[Math] Proof that $\gcd(ax+by,cx+dy)=\gcd(x,y)$ if $ad-bc= \pm 1$


I'm having problems with an exercise from Apostol's Introduction to Analytic Number Theory.

Given $x$ and $y$, let $m=ax+by$, $n=cx+dy$, where $ad-bc= \pm 1$. Prove that $(m,n)=(x,y)$.

I've tried to give a proof, but I suspect it's wrong (or at least not very good).
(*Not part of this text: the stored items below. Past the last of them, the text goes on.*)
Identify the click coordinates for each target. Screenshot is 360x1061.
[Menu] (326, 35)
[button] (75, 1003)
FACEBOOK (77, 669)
I would be very thankful for any hints/help/advice!

My proof:

We observe that since $ad-bc= \pm 1$, $ad=bc \pm 1$, and $(ad,bc)=1$.
Now, $(a,b) \mid m$ and $(c,d) \mid n$ but

$$(a,b) = ((d,1)a,(c,1)b)=(ad,a,bc,b)=(ad,bc,a,b)=((ad,bc),a,b)=(1,a,b)=1.$$

Similarly, we determine $(c,d)=1$. So, $1=(a,b) \mid m$ and $1=(c,d)
> \mid n$. But $(x,y)$ also divide $m$ and $n$. Since $(x,y) \geq (a,b)=(c,d)=1$, this implies that $(x,y)=m,n$. Hence

Best Answer

Here is a proof. Call $z=(x,y)$ and $p=(m,n)$. The expressions of $m$ and $n$ as integer linear combinations of $x$ and $y$ show that $z$ divides $m$ and $n$ hence $z$ divides $p$ by definition of the gcd. On the other hand, $\pm x=dm-bn$ and $\pm y=cm-an$ hence the same argument used "backwards" shows that $p$ divides $\pm x$ and $\pm y$, which implies that $p$ divides $z$, end of proof.